Hard Matte works with sharp edges. You physically attach a mask to the lens — metal, plastic, cardboard — or apply it later in the DI to the digital sensor. The result is geometrically precise: a crisp, defined black line appears at the top and bottom (or sides). The format is absolute, non-negotiable. You classically use Hard Matte when you need to shoot in 2.39:1 Cinemascope but your camera natively provides 16:9. The mask sits tight, the transition edge is an edge — no blur, no color gradient. Advantage: Maximum control, clean look, appears deliberate. Disadvantage: The black bars can feel oppressive, especially in emotionally fragile scenes, and your cinematographer sees exactly what's being cropped on the monitor during framing — no flexibility later.

Soft Matte works with soft transitions. Instead of a sharp edge, there's a gradual transition from the image to black — a gradient over 10, 20, sometimes 50 pixels. This creates less of a visual break, and the eye glides more smoothly into the black zone. You use Soft Matte when you want to handle the format more subtly, or when you need room for maneuver in the edit — the DI can adjust the softness later. Disadvantage: Depending on the resolution and grading, the soft edge can appear artificial, and on smaller screens (streaming) the effect is lost anyway.

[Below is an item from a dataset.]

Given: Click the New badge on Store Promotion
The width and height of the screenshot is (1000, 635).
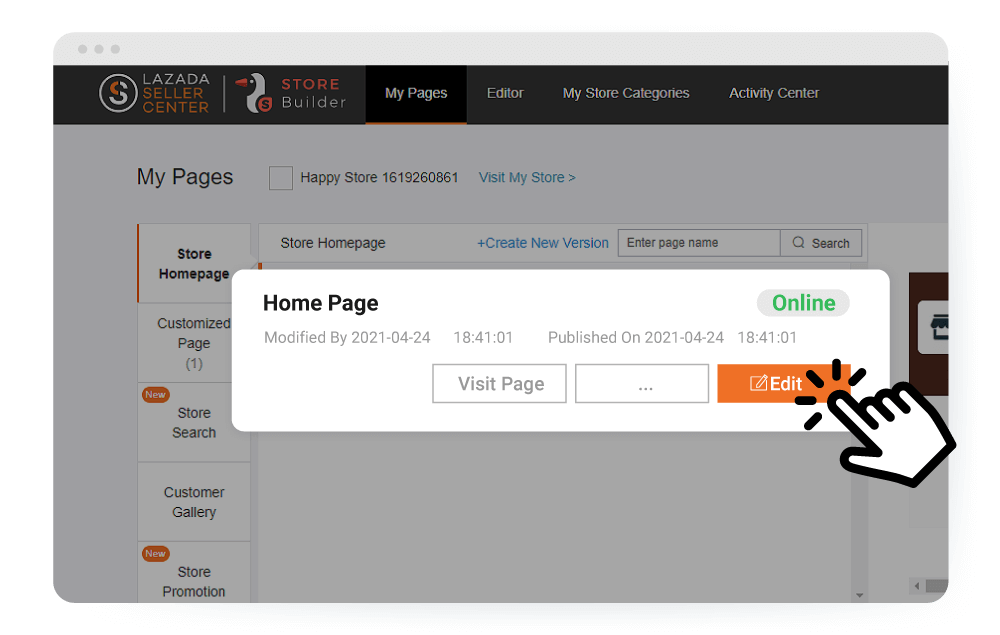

Practical Mix: On a modern set, you often combine both. You shoot with Hard Matte monitoring (sharp borders in the EVF) so the AC knows where the boundary really is — no surprises. In the DI, the colorist might then add a Soft Matte to make the look less cold, or keep the Hard Matte because the story (sci-fi, thriller, formal drama) requires precision. Also consider: Hard Matte reduces actual sensor resolution, Soft Matte is an optical trick and doesn't cost real pixels.